Exercise data START

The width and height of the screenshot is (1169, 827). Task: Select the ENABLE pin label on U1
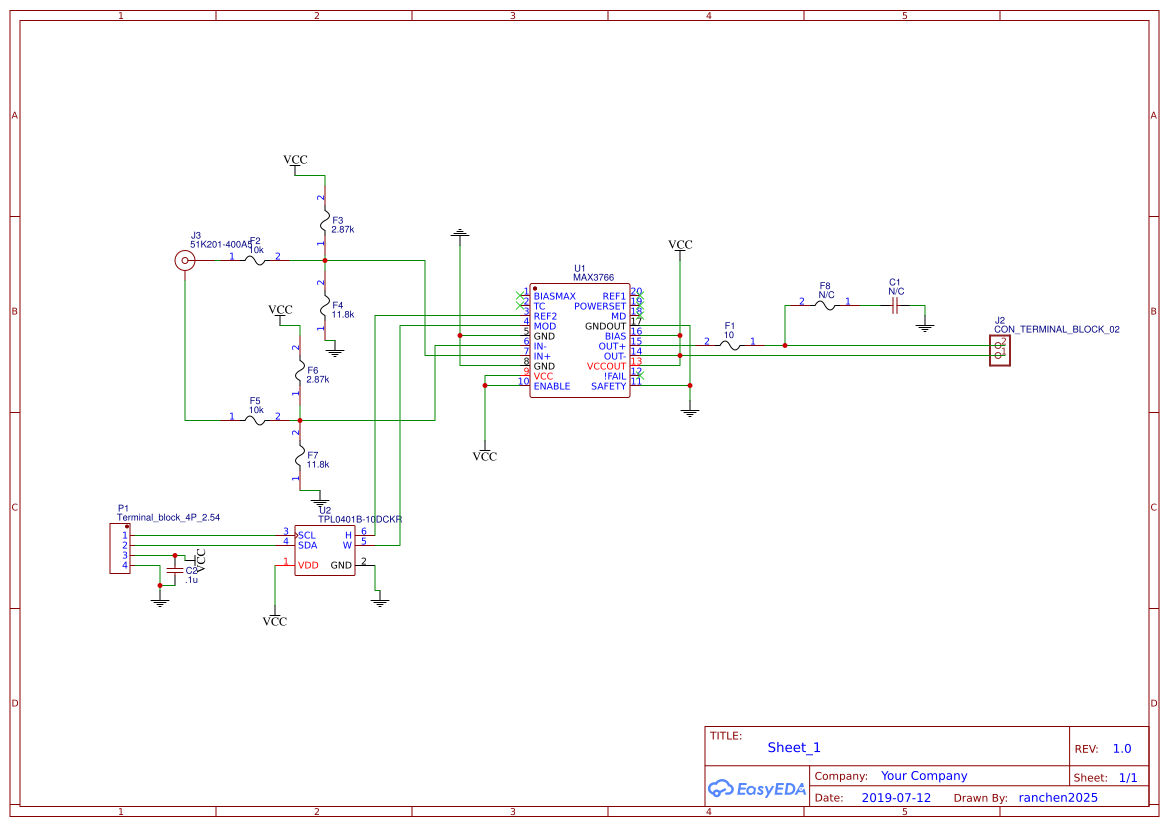pos(551,386)
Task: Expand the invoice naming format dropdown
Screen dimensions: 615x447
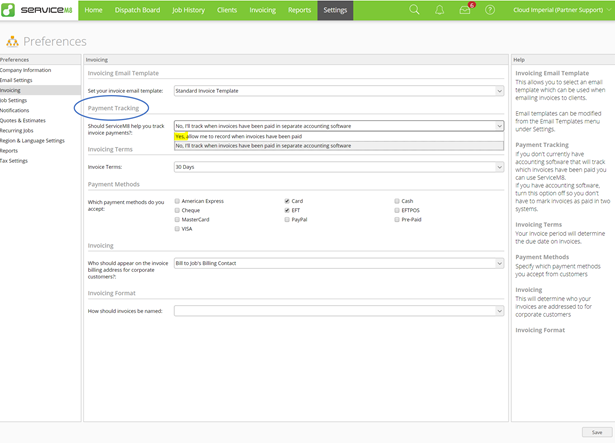Action: tap(338, 311)
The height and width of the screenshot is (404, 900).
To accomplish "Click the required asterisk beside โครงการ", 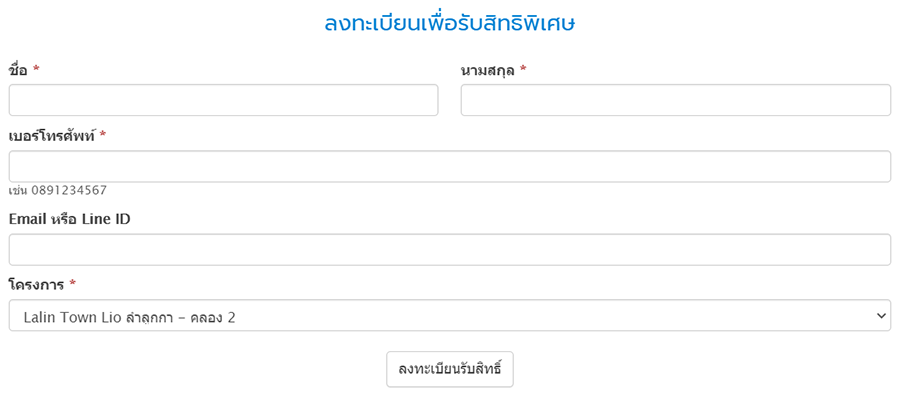I will (73, 285).
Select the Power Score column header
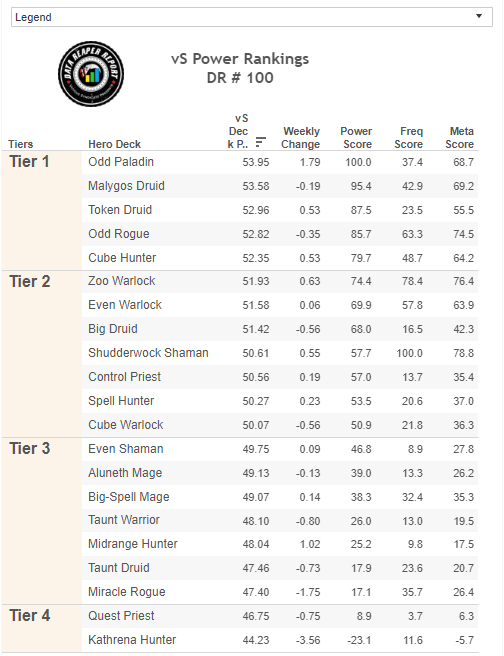The width and height of the screenshot is (504, 656). click(x=357, y=138)
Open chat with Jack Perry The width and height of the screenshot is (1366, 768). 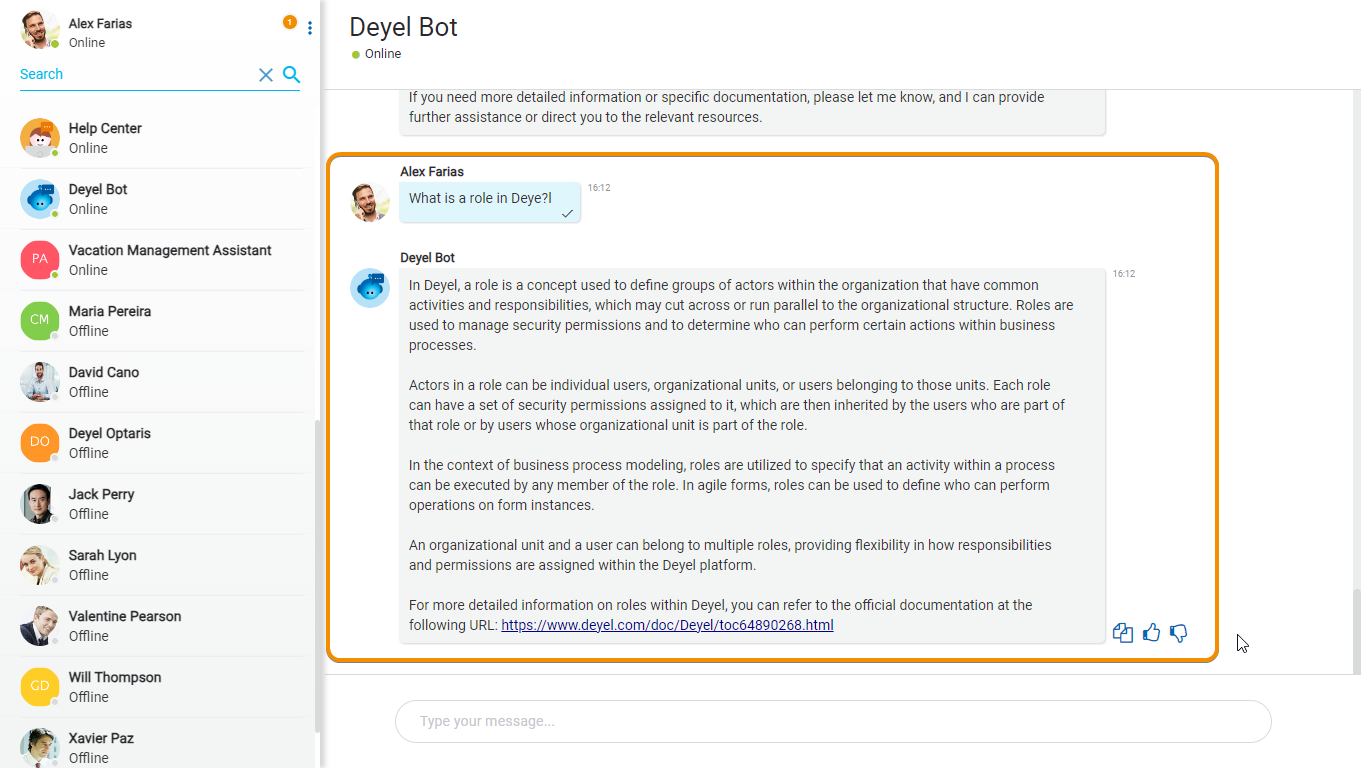point(101,504)
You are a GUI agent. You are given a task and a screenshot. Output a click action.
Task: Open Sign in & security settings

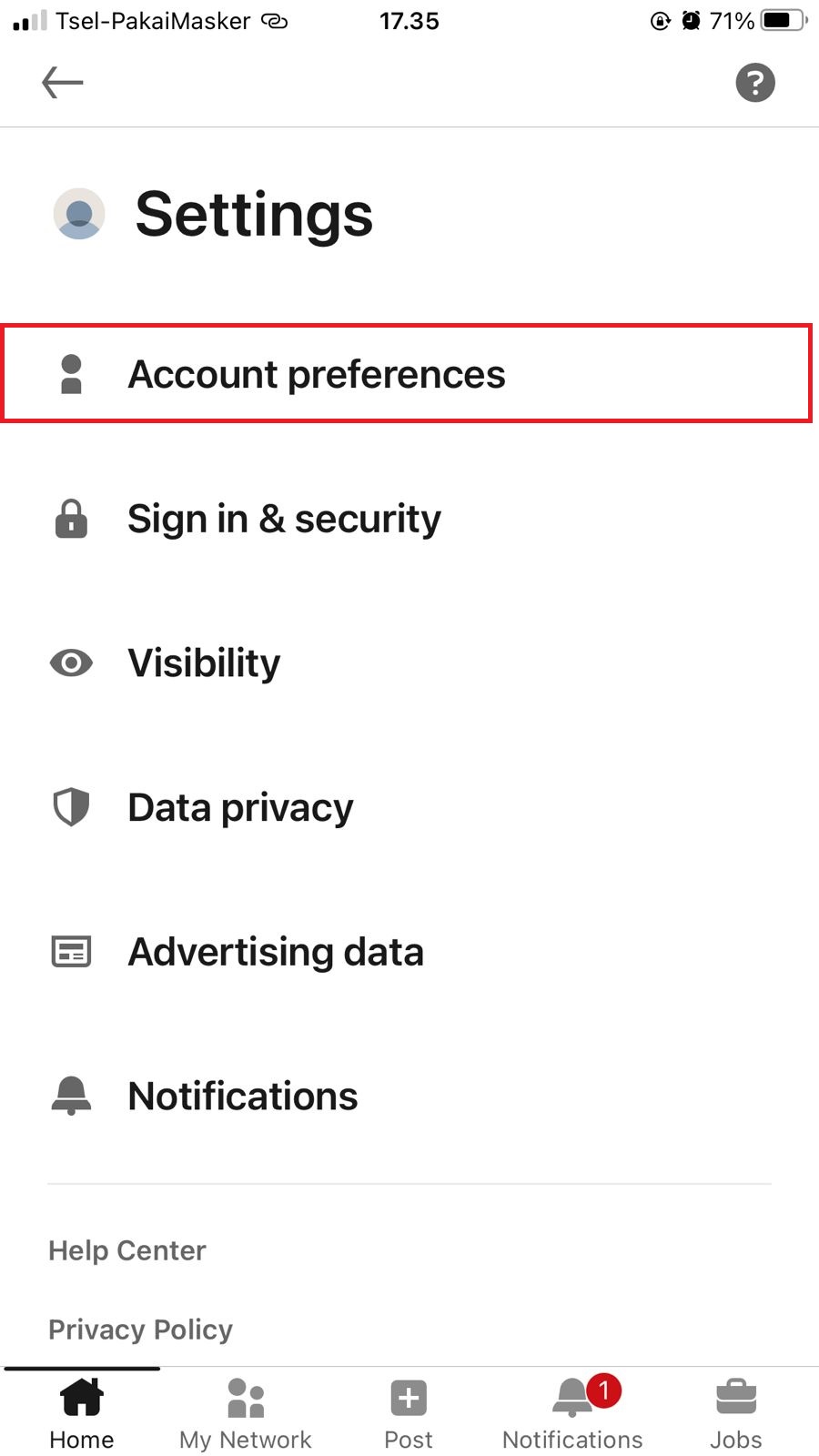pyautogui.click(x=410, y=519)

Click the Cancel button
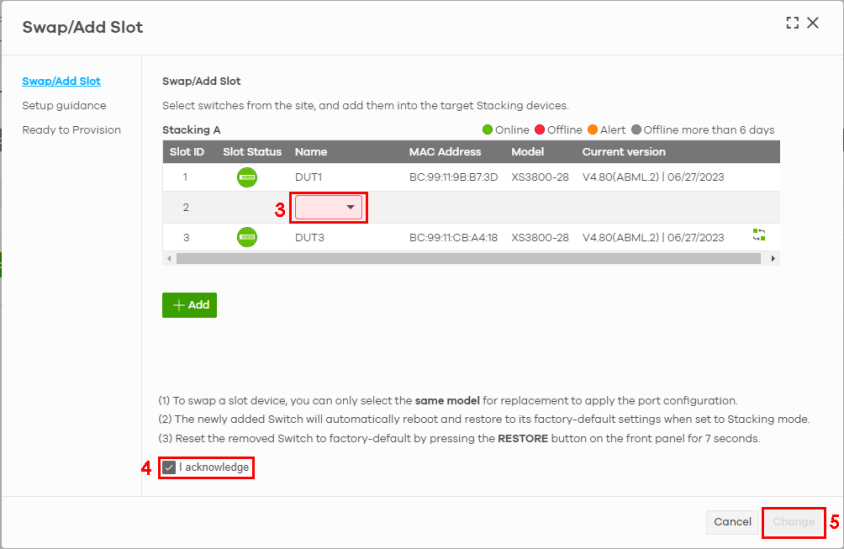click(732, 522)
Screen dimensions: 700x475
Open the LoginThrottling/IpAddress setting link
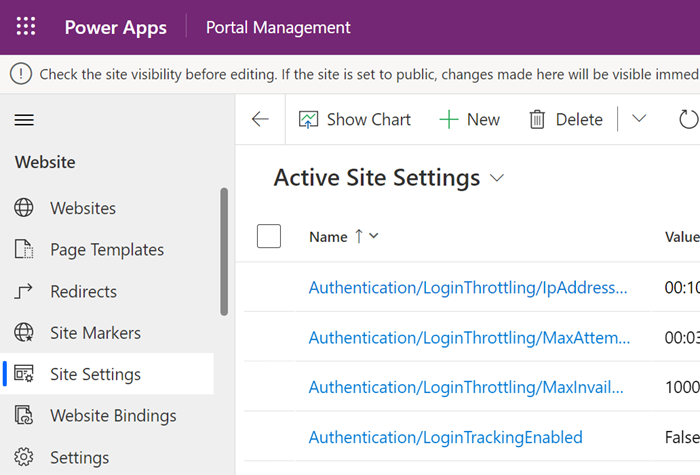point(468,288)

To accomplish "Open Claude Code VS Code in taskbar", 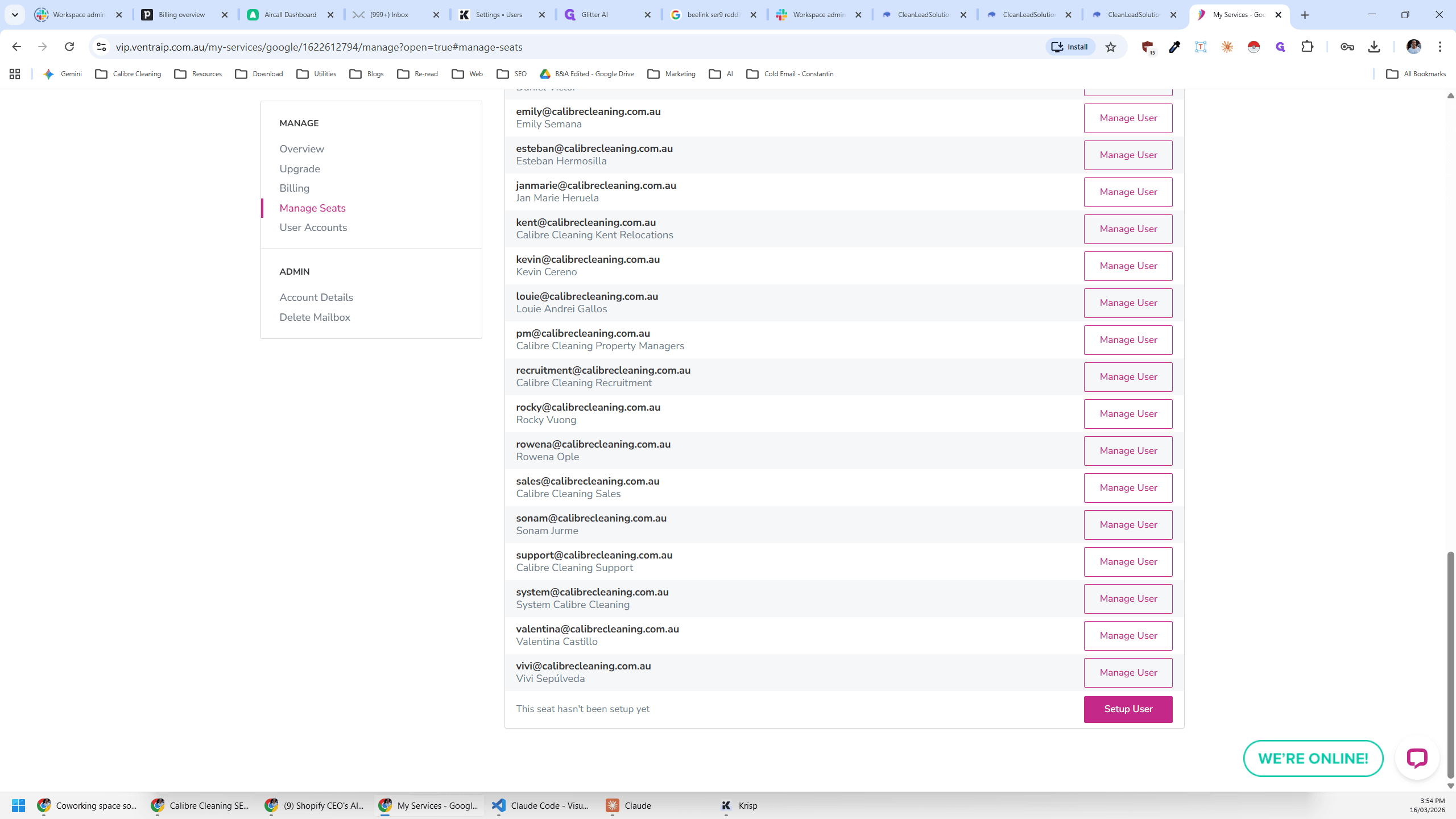I will point(541,805).
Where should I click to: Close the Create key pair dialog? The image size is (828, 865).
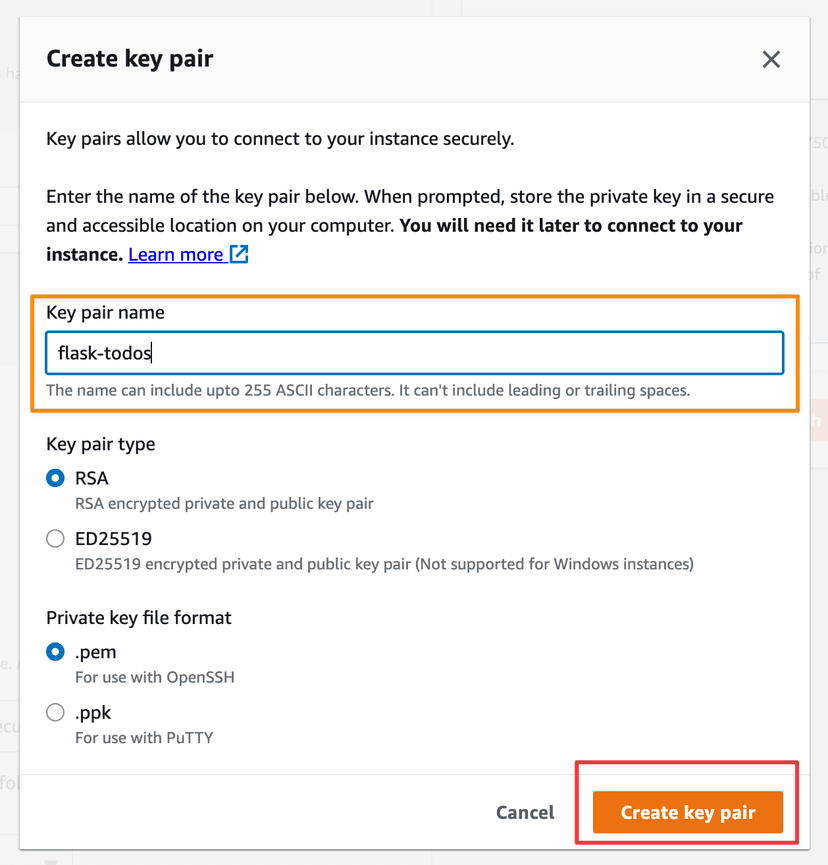tap(771, 60)
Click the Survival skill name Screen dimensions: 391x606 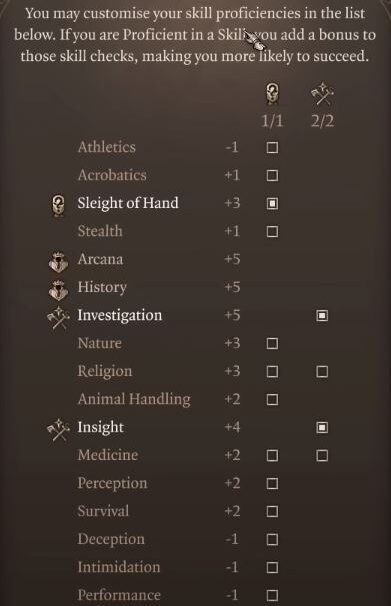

Exercise data END

**Exercise directions:** Write out exactly the lines from the one that contains "Where should I" through the last line of the data above, both included. Leave every picture out.

**Answer box:**
Where should I click to: Close the Create key pair dialog? The image size is (828, 865).
tap(771, 60)
Click the Survival skill name Screen dimensions: 391x606 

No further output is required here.